Retype the records without any change, starting at their first line and ending at the line containing "click(x=346, y=457)". Include both of those lines.

DATA IN THIS EXERCISE —
****************

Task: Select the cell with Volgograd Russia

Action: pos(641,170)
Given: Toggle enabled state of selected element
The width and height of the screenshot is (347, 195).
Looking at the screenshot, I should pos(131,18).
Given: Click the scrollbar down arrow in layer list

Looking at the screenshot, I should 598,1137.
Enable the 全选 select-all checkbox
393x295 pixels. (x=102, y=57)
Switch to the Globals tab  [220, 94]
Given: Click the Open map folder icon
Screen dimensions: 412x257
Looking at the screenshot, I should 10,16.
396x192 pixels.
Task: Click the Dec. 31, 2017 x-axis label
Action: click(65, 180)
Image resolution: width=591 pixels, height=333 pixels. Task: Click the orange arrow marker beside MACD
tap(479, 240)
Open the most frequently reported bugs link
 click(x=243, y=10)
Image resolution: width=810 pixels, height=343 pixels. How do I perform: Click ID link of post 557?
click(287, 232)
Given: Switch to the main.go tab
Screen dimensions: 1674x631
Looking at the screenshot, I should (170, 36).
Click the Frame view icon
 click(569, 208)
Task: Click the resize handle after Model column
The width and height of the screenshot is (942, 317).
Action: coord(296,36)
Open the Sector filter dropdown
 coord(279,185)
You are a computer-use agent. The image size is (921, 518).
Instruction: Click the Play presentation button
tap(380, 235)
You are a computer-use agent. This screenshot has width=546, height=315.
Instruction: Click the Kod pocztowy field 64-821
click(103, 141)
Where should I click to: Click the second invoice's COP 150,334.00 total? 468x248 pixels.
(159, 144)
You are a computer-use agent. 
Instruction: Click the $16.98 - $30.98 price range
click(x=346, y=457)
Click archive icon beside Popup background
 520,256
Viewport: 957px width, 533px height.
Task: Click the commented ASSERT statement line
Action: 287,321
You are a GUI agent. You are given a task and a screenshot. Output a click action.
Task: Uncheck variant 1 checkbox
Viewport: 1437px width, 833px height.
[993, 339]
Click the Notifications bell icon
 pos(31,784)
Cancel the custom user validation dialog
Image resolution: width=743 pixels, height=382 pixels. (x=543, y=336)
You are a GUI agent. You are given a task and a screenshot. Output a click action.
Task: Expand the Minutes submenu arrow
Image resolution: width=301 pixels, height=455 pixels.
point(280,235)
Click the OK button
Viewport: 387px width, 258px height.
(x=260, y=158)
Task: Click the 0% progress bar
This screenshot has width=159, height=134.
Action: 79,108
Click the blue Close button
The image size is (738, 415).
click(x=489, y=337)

****************

SOLUTION TO THIS PROBLEM —
Task: Select the cell with Volgograd Russia

Action: pos(641,170)
Given: Toggle enabled state of selected element
The width and height of the screenshot is (347, 195).
Looking at the screenshot, I should pos(131,18).
Given: Click the scrollbar down arrow in layer list

Looking at the screenshot, I should 598,1137.
Enable the 全选 select-all checkbox
393x295 pixels. (x=102, y=57)
Switch to the Globals tab  [220, 94]
Given: Click the Open map folder icon
Screen dimensions: 412x257
Looking at the screenshot, I should 10,16.
396x192 pixels.
Task: Click the Dec. 31, 2017 x-axis label
Action: click(65, 180)
Image resolution: width=591 pixels, height=333 pixels. Task: Click the orange arrow marker beside MACD
tap(479, 240)
Open the most frequently reported bugs link
 click(x=243, y=10)
Image resolution: width=810 pixels, height=343 pixels. How do I perform: Click ID link of post 557?
click(287, 232)
Given: Switch to the main.go tab
Screen dimensions: 1674x631
Looking at the screenshot, I should (170, 36).
Click the Frame view icon
 click(569, 208)
Task: Click the resize handle after Model column
The width and height of the screenshot is (942, 317).
Action: coord(296,36)
Open the Sector filter dropdown
 coord(279,185)
You are a computer-use agent. The image size is (921, 518).
Instruction: Click the Play presentation button
tap(380, 235)
You are a computer-use agent. This screenshot has width=546, height=315.
Instruction: Click the Kod pocztowy field 64-821
click(103, 141)
Where should I click to: Click the second invoice's COP 150,334.00 total? 468x248 pixels.
(159, 144)
You are a computer-use agent. 
Instruction: Click the $16.98 - $30.98 price range
click(x=346, y=457)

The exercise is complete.